Is ageism the last great barrier in the arts industry? Just look at the hullabaloo surrounding the confirmation that, after Covid delays, Ian McKellen will, then aged 82, appear (I admire their optimism) as Hamlet at the Theatre Royal, Bath in June.
"There was a degree of self-righteous indignation," David Benedict, distinguished biographer of Stephen Sondheim, sighed in the Stage. "How could there possibly be a production in which Hamlet's mother is played by Jenny Seagrove, who is 18 years younger than the man playing her son?"
Benedict went on to explain that, "in addition to being gender and colour-blind the production is age-blind". But McKellen's casting has produced a chatter you would no longer expect to encounter if a black actor or a female were in the role. Few bothered to whinge about Ruth Negga, a woman of colour, playing Hamlet at The Gate in 2018. Those arguments now take place only in the presence of the most fatuous bores. People of colour still face enormous obstacles, but classical theatre is opening up as never before.
At the top of the tree, female actors, as we noted here recently, enjoy greater longevity than their counterparts from Hollywood's golden age
"If the whole area of entertainment is prejudiced against anything it is prejudiced against people with grey beards," Neil Jordan told me recently.
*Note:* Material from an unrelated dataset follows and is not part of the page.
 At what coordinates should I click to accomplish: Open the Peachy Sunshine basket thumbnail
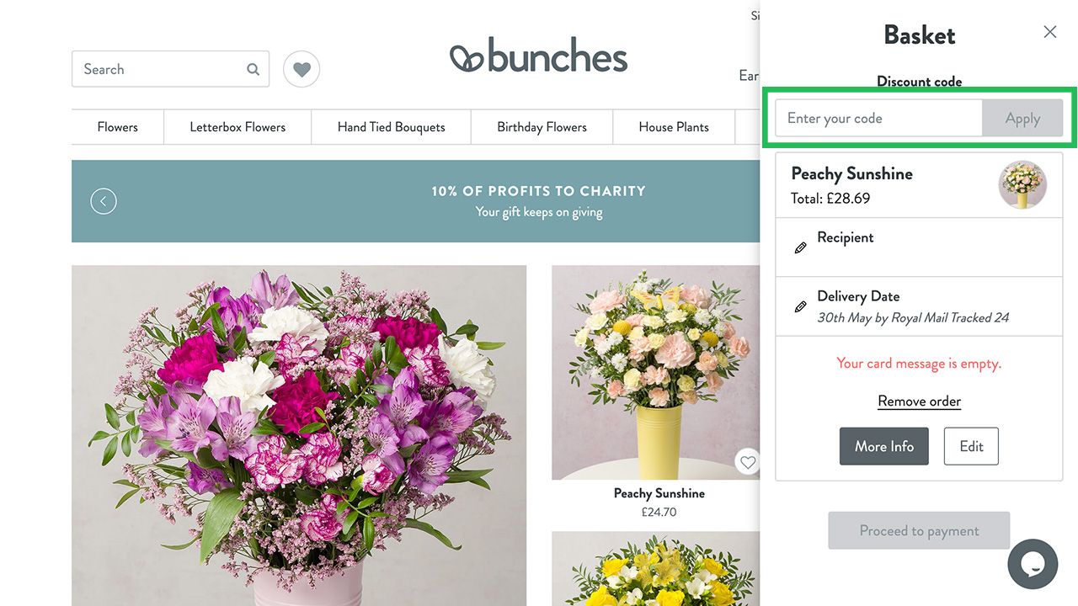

He was speaking mainly about directors, but could this also apply to actors? Is this the last taboo?
Not really. Men are still landing roles that, if the historical facts were honoured, would go to actors young enough to be their children. In David Fincher's recent Mank, the part of Herman J Mankiewicz, then 42, goes to the 62-year-old Gary Oldman. Marion Davies — born the same year as the screenwriter — is played by Amanda Seyfried, 34 at time of shooting. Nobody much remarked on this. Would they have noticed if, say, Jamie Lee Curtis or Michelle Pfeiffer, both exact contemporaries of Oldman, had been cast as William Randolph Hearst's young mistress? I think they might.
Netflix's sleeper hit The Dig concerns the professional relationship between two people in their 50s: archaeologist Basil Brown and landowner Edith Pretty. Guess which was played by someone born in the 1980s. Carey Mulligan is more than 20 years younger than Pretty at the time. Ralph Fiennes is around eight years older than the contemporaneous Brown.
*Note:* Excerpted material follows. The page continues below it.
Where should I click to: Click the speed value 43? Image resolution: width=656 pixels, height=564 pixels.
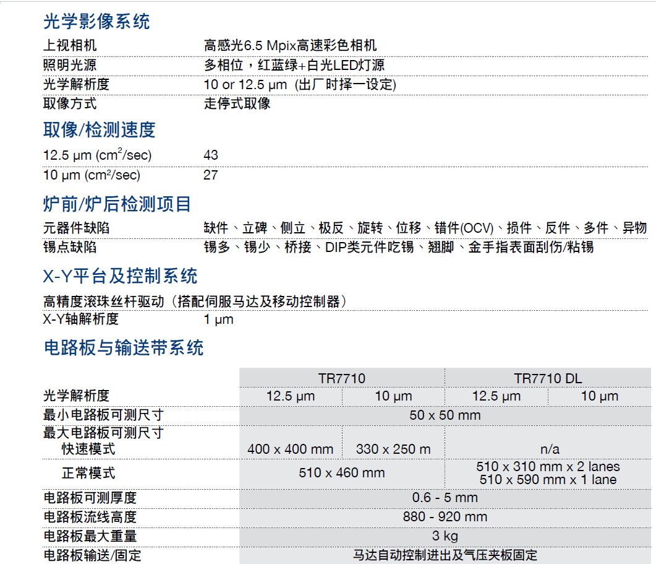pyautogui.click(x=211, y=155)
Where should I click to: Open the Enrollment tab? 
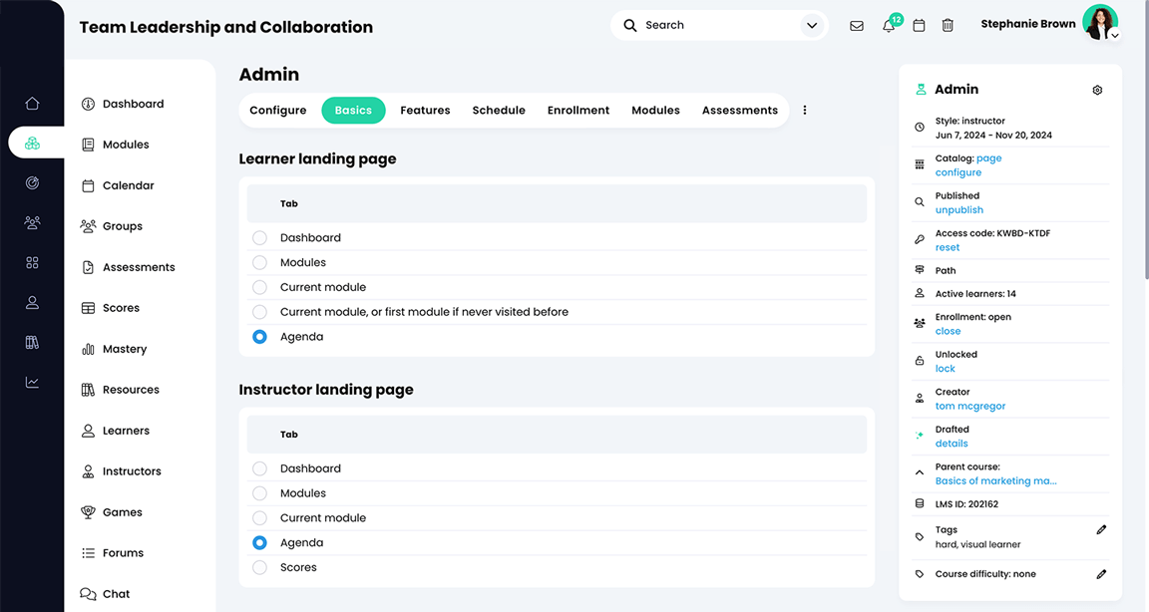pos(577,110)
So, women still experience ageism in the film industry. But things have got better in some regards. At the top of the tree, female actors, as we noted here recently, enjoy greater longevity than their counterparts from Hollywood’s golden age. The Denches, the Streeps and the Pfeiffers fasten upon decent parts at ages when the Crawfords, the Stanwycks and the De Havillands were doing support work on TV westerns.
The conversation around McKellen is of a different nature. Carey Mulligan was not pretending to be a woman in her late 50s. Creaky and balding, Oldman did not seem to be portraying a Hollywood prince in his early 40s. The parts have been tweaked to suit the actors playing them.
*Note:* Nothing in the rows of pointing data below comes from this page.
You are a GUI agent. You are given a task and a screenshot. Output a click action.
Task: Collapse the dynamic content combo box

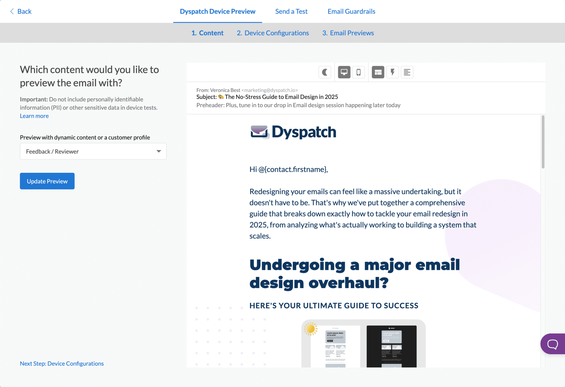[158, 151]
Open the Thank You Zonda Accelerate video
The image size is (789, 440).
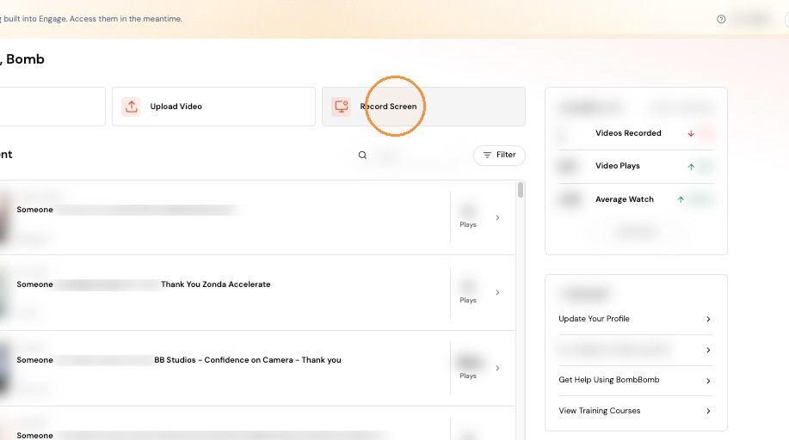(216, 284)
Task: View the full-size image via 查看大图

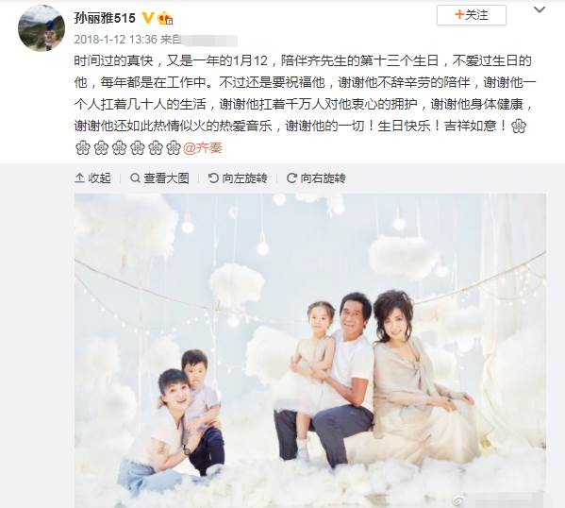Action: 159,178
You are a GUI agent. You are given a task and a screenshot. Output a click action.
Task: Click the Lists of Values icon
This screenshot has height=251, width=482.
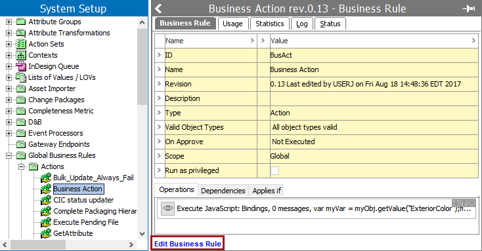point(21,77)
Cinema has always pretended to a realism that theatre has less trouble shaking off (please note the word “pretended” there). You rarely get choruses in Hollywood movies. Screenplays in blank verse are as rare as screenplays in Latin. Young men once played the female roles in Shakespeare and the original costumes – even for Julius Caesar or Troilus and Cressida – were what then counted for modern dress.
With all this in mind, it should not ask much of contemporary audiences to imagine Hamlet as a woman, King Lear as an Asian person or Prince Hal as a septuagenarian.
Yet that last example does still catch in the throat a little. Is it because youthful gusto and kinetic authority are wound into the young heir's persona? It would require work for even Patrick Stewart – who received acclaim as Macbeth in his seventies – to convincingly deliver "I know thee not, old man" to Timothée Chalamet as Falstaff (though you'd pay money to see him try). There comes a point when, for all the transformative traditions of theatre, an actor's human baggage may work against the dynamics of the drama.
The challenges facing McKellen, who first played Hamlet 50 years ago, are not quite so daunting. For several centuries, older actors have, as retirement beckoned, found ways of interrogating the student procrastinator's inner demons. Sarah Bernhardt was still playing the part as she closed in on 60. More recently, Simon Russell Beale managed Hamlet and King Lear within 14 years of one another. "You can do what you like with it – as long as you make coherent, emotional sense," Russell Beale said of Shakespeare. That sounds like a maxim worth living by.
The conversation will, nonetheless, keep bubbling on. Towards the end of this year, we should see Denzel Washington and Frances McDormand as the leads in Joel (but not Ethan) Coen's film of The Tragedy of Macbeth. Will the critics let them be sexagenarian murderers in peace? I wouldn't count on it. Ageism is still looming.